La subasta de frecuencias de radio y televisión que cerró la Superintendencia de Telecomunicaciones (Sutel), el fin de semana del viernes 21 de noviembre del 2025, desató decenas de reacciones acaloradas, la mayoría basadas en argumentos falsos replicados por medios tradicionales y digitales.
Para colmo de males, se subieron a la carroza prácticamente la mayoría de candidatos presidenciales que aparecen con algún porcentaje de apoyo en los diferentes estudios de opinión pública.
Ellos también sirvieron de caja de resonancia de mentiras, pero es comprensible, porque su mensaje tiene una connotación electorera con el objetivo de raspar algún voto.
A estas voces se sumaron algunos personajes que salen en televisión nacional, que siendo juez y parte (hay que defender al patrón que les da de comer), sacaron el violín y lamentaron ‘el cierre’ de algunas frecuencias.
En este combo de desahogos apareció el Instituto de Prensa y Libertad de Expresión (Iplex – Costa Rica) con una postura indecente usando como un trapo la libertad de expresión para señalar que lo que ha sucedido es una flagrante violación a ese derecho. Nada más patético y atrevido.
Las conjeturas que han surgido a raíz de este proceso dejan con la boca abierta a más de uno: una de las más voladas es que se vienen en manada empresarios extranjeros a hacer fiesta con las frecuencias que, pareciera, por el solo hecho de que alguien las tuvo durante décadas eso le da derecho adquirido de dejársela.
Lo cierto es que la subasta permite precisar varias cosas que siempre han sido una norma en la industria de los medios de comunicación, pero que antes eran o temas prohibidos, o nadie se animaba a tocar, o que constituían un silencio forzado, tanto de empresarios, como de periodistas.
Lo primero que queda bastante claro es que aquella declaración sobre los principios fundamentales relativos a la contribución de los medios de comunicación a diversos aspectos de la sociedad, de la Oficina del Alto Comisionado para los Derechos Humanos, en 1978, en la que se establece que la función de periódicos, televisión y radio tiene una connotación de servicio público se perdió desde hace muchos años. En Costa Rica prácticamente desapareció.

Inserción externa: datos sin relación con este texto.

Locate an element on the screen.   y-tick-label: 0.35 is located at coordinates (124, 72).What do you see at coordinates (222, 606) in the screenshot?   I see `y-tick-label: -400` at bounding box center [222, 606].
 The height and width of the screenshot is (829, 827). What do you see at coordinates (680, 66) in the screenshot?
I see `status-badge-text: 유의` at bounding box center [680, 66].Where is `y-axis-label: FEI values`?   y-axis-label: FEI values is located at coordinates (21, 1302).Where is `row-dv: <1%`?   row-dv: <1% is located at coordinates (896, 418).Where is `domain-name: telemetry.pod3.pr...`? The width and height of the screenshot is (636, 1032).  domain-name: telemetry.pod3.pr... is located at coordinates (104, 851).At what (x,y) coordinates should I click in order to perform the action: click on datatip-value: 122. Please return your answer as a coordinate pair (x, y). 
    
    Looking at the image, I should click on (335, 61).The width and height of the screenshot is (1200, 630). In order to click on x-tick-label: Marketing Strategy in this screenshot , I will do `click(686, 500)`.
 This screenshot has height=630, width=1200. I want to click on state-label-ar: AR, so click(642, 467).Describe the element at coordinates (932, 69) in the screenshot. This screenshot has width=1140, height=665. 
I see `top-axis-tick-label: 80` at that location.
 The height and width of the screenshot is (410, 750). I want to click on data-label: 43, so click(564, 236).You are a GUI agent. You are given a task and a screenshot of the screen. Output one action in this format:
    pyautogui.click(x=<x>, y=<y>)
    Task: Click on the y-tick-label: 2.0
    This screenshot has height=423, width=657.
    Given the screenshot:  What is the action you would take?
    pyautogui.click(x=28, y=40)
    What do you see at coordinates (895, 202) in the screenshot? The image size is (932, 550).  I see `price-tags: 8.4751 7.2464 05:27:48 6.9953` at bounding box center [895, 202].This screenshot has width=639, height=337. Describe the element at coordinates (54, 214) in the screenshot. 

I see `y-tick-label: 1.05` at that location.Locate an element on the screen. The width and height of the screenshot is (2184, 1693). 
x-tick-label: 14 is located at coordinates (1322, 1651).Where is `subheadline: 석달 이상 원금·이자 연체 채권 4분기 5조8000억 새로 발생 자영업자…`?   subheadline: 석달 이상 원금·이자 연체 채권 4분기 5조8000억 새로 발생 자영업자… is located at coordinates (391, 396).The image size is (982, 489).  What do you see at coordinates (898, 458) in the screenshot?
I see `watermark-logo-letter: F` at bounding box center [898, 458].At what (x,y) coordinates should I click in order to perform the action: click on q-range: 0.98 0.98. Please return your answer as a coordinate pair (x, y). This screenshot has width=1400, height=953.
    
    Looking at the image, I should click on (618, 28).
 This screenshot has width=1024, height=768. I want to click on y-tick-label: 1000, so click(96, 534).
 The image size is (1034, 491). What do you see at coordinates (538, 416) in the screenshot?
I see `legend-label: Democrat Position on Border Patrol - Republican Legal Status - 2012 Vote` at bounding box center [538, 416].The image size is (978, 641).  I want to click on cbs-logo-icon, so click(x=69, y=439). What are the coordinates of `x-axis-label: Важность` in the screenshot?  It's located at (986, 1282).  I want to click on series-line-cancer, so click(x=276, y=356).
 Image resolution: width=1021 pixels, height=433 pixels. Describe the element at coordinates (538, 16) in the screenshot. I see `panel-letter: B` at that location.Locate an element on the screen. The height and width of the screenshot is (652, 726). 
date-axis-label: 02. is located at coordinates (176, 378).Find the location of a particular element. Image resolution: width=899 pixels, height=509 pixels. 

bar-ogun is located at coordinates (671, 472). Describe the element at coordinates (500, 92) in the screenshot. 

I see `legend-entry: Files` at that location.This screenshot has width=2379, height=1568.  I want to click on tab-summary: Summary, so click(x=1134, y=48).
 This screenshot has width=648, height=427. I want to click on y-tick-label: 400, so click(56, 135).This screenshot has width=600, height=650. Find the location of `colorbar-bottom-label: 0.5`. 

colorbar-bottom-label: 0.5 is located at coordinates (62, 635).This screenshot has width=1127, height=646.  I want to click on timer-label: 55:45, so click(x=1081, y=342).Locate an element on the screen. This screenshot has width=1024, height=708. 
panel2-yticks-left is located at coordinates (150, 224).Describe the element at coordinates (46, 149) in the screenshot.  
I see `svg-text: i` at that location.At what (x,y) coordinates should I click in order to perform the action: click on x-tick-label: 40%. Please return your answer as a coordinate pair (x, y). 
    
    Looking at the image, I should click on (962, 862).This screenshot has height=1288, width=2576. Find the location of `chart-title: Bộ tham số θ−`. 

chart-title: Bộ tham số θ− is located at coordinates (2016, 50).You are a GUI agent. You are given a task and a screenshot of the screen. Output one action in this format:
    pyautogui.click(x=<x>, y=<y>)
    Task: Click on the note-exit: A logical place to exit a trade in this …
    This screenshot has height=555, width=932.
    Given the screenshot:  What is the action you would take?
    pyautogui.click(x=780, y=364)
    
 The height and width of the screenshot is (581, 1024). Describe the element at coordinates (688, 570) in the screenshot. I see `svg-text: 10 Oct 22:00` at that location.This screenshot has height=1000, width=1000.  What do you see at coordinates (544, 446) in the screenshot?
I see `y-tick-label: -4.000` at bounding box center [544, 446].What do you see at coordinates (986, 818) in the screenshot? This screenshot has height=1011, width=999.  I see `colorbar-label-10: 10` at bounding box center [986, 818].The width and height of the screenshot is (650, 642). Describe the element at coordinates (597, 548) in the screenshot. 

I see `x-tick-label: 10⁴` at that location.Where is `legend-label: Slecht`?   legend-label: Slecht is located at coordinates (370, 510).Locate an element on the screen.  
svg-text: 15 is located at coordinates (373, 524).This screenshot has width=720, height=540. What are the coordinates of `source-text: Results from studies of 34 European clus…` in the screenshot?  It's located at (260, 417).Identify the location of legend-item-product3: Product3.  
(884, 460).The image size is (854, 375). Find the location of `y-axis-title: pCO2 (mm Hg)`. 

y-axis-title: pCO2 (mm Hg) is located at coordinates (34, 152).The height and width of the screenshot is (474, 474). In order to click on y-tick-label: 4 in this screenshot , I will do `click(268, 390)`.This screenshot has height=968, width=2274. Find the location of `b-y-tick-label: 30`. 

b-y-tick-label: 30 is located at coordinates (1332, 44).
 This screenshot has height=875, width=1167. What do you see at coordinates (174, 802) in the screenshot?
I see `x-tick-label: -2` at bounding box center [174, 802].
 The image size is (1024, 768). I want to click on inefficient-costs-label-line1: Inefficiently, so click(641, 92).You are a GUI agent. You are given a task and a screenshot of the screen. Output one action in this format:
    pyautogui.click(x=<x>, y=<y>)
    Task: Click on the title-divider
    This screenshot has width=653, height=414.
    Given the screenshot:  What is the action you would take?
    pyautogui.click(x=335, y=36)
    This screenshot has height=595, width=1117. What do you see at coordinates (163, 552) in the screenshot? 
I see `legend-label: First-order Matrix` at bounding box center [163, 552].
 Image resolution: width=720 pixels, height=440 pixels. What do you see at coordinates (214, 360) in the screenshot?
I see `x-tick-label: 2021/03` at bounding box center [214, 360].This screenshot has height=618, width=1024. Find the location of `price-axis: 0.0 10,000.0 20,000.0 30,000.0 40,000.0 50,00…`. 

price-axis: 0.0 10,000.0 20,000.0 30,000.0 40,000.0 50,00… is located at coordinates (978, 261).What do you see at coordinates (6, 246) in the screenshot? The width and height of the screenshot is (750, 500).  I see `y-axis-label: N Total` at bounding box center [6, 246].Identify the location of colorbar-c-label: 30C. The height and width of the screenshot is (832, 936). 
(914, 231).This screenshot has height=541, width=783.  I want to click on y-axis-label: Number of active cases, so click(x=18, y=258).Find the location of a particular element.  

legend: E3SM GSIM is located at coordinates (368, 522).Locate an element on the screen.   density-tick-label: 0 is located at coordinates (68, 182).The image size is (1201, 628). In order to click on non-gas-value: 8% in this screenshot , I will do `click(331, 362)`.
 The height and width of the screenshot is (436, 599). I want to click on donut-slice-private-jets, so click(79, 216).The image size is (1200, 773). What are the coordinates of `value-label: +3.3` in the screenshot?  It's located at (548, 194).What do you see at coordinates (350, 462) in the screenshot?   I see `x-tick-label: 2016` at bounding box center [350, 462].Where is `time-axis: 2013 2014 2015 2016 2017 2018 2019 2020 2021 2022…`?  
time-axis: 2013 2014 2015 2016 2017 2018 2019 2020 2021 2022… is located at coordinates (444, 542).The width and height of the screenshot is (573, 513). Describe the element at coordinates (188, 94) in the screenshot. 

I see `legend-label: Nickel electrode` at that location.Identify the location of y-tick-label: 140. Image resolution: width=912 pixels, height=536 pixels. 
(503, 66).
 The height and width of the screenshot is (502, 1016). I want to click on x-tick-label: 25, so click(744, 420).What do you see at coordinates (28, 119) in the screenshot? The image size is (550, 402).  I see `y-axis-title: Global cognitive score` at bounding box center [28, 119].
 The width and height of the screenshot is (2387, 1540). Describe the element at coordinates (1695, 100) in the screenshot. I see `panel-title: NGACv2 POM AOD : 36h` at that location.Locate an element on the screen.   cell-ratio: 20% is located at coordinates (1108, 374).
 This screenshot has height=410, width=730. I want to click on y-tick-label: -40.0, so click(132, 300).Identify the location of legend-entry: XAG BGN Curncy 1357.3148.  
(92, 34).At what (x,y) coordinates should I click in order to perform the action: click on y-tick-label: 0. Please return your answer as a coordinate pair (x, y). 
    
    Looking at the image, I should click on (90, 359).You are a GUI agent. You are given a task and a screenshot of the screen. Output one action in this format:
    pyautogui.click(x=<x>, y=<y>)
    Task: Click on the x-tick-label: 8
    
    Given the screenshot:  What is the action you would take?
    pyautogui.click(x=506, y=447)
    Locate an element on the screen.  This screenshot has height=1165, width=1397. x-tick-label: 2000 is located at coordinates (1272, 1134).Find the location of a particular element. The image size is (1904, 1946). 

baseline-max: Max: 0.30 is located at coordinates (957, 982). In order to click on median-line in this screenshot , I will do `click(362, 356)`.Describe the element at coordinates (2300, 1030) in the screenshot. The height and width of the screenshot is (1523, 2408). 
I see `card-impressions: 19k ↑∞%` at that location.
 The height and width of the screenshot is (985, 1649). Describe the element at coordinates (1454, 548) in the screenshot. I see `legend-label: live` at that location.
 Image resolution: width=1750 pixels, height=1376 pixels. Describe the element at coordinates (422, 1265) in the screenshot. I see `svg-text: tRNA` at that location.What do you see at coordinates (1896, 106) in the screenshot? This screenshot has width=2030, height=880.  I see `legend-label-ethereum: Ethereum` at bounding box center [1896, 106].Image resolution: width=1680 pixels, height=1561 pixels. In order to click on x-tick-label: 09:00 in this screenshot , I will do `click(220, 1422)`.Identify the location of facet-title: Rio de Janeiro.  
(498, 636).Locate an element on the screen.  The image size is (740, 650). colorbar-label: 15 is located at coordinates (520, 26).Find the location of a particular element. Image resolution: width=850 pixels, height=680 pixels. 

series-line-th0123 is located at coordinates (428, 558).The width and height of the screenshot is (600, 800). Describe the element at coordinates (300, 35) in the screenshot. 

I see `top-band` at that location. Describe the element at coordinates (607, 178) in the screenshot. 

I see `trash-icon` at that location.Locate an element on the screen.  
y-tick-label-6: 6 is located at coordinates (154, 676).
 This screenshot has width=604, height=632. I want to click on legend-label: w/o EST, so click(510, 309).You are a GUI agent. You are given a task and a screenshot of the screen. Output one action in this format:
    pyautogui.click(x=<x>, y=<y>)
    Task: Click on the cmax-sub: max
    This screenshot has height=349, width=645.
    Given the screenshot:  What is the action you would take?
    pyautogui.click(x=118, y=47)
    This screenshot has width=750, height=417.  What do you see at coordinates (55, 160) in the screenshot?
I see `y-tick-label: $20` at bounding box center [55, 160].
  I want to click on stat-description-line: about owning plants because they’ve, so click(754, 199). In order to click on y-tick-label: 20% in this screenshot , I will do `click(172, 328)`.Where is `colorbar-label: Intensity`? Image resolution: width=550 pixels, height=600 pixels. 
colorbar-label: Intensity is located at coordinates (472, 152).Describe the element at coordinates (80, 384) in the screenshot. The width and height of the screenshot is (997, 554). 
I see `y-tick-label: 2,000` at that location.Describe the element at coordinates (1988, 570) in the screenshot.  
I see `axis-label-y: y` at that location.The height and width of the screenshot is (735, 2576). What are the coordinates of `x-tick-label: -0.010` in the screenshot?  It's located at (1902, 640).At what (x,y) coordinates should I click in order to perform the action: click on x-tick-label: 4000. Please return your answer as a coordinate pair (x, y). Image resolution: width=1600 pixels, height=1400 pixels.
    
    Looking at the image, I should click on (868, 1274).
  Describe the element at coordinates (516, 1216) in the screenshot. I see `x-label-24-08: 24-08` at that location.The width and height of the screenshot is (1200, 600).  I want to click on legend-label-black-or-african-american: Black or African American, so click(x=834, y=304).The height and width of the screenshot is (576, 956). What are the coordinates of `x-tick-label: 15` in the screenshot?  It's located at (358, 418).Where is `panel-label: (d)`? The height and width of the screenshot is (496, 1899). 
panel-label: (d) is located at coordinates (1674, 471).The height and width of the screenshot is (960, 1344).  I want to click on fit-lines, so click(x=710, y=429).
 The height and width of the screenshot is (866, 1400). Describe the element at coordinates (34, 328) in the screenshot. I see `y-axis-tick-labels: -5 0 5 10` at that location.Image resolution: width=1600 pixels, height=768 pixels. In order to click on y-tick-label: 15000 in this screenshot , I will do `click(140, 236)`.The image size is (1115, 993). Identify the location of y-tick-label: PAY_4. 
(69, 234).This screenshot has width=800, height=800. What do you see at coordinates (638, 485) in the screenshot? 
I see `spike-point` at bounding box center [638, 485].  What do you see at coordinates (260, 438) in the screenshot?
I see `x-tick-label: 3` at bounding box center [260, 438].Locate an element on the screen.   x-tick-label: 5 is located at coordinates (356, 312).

Los dueños de los medios ven su frecuencia como un negocio y es que lo es. ¿Cómo entenderlo de otra forma?
Poco les importa la libertad de expresión, les interesa que el negocio sea rentable. Mientras más dinero les quede en la bolsa, mucho mejor. Que lo digan quienes han lucrado por más de seis décadas pagando por una licencia de FM de cobertura nacional ¢60.000 al año, un verdadero ridículo. Y hay medios que salen a decir que se apagan voces, por el amor a Dios.
El cambio de reglas que fija la subasta y los montos por pago de concesiones que, en el mejor de los casos, son por 25 años, representaría una factura de unos ¢9 millones para los actuales licenciatarios cada doce meses por una frecuencia FM de cobertura nacional.
Para una frecuencia de televisión, el pago de la concesión pasa de ¢120.000 al año a ¢37,4 millones al año.
Una radio local, por ejemplo, en la región Huetar norte (San Carlos de Alajuela), pasa de ¢60.000 al año a ¢1,2 millones al año.
Cabe destacar que estos montos son solo por obtener la concesión, pues actualmente hay un proyecto de ley que pretende variar el pago del canon.
Con las nuevas tarifas se actualizan cifras que datan desde 1954 y eso no responde a un cierre de medios. Si al dueño ya no le es rentable una frecuencia y quiere seguir al aire desde una plataforma digital tiene la libertad de hacerlo.
Lo más chistoso de todo esto es que casos como el Iplex, que en su vida ha denunciado los salarios de hambre que reciben los periodistas en los medios de comunicación; las condiciones laborales abusivas, en ciertos casos, en las que algunos trabajan hasta 14 horas y no les reconocen el pago del tiempo extraordinario o la disminución grosera del salario mínimo de los comunicadores como consecuencia de un decreto ejecutivo firmado por el presidente Carlos Alvarado (2018-2022), curiosamente periodista, sale corriendo a defender a los dueños de las televisoras y las radios alegando que están recibiendo un golpe a la libertad de expresión.
Valga decir, un argumento, no solo falaz, sino sin sentido, porque precisamente los tribunales han resuelto, en diversos fallos, que el interés principal de los empresarios es el mercantil.